[Stored data Boundary: Start]
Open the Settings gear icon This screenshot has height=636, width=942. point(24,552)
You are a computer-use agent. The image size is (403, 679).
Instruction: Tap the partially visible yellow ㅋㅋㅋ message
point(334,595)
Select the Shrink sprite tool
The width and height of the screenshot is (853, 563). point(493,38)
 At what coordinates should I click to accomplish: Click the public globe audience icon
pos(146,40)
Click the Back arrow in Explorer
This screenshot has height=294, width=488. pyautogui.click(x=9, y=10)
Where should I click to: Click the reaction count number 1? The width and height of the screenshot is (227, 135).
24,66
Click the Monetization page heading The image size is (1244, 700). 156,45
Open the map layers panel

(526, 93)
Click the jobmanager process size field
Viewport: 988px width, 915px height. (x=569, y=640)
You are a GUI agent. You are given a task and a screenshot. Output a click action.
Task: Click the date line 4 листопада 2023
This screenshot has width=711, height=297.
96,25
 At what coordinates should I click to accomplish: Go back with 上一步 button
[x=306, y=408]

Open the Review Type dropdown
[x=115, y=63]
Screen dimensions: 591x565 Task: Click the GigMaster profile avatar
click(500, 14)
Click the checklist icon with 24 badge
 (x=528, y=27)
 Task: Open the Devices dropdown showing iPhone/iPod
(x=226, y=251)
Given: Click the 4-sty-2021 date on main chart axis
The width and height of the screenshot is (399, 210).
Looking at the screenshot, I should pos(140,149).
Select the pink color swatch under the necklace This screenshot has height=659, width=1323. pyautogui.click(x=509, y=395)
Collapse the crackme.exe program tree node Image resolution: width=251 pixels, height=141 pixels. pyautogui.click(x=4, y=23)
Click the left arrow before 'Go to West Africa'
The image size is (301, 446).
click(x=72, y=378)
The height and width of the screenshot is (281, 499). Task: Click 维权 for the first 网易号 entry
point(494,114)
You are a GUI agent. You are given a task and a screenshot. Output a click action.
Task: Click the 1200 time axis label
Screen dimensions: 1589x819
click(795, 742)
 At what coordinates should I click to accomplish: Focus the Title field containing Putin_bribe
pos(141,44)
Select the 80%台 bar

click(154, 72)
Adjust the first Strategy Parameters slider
[Stored data Boundary: End]
__Activity__
In the answer, each line of the data must appear exactly as written.

__Task output__
Open the Settings gear icon This screenshot has height=636, width=942. point(24,552)
You are a computer-use agent. The image size is (403, 679).
Instruction: Tap the partially visible yellow ㅋㅋㅋ message
point(334,595)
Select the Shrink sprite tool
The width and height of the screenshot is (853, 563). point(493,38)
 At what coordinates should I click to accomplish: Click the public globe audience icon
pos(146,40)
Click the Back arrow in Explorer
This screenshot has height=294, width=488. pyautogui.click(x=9, y=10)
Where should I click to: Click the reaction count number 1? The width and height of the screenshot is (227, 135).
24,66
Click the Monetization page heading The image size is (1244, 700). 156,45
Open the map layers panel

(526, 93)
Click the jobmanager process size field
Viewport: 988px width, 915px height. (x=569, y=640)
You are a GUI agent. You are given a task and a screenshot. Output a click action.
Task: Click the date line 4 листопада 2023
This screenshot has width=711, height=297.
96,25
 At what coordinates should I click to accomplish: Go back with 上一步 button
[x=306, y=408]

Open the Review Type dropdown
[x=115, y=63]
Screen dimensions: 591x565 Task: Click the GigMaster profile avatar
click(500, 14)
Click the checklist icon with 24 badge
 (x=528, y=27)
 Task: Open the Devices dropdown showing iPhone/iPod
(x=226, y=251)
Given: Click the 4-sty-2021 date on main chart axis
The width and height of the screenshot is (399, 210).
Looking at the screenshot, I should pos(140,149).
Select the pink color swatch under the necklace This screenshot has height=659, width=1323. pyautogui.click(x=509, y=395)
Collapse the crackme.exe program tree node Image resolution: width=251 pixels, height=141 pixels. pyautogui.click(x=4, y=23)
Click the left arrow before 'Go to West Africa'
The image size is (301, 446).
click(x=72, y=378)
The height and width of the screenshot is (281, 499). Task: Click 维权 for the first 网易号 entry
point(494,114)
You are a GUI agent. You are given a task and a screenshot. Output a click action.
Task: Click the 1200 time axis label
Screen dimensions: 1589x819
click(795, 742)
 At what coordinates should I click to accomplish: Focus the Title field containing Putin_bribe
pos(141,44)
Select the 80%台 bar

click(154, 72)
Adjust the first Strategy Parameters slider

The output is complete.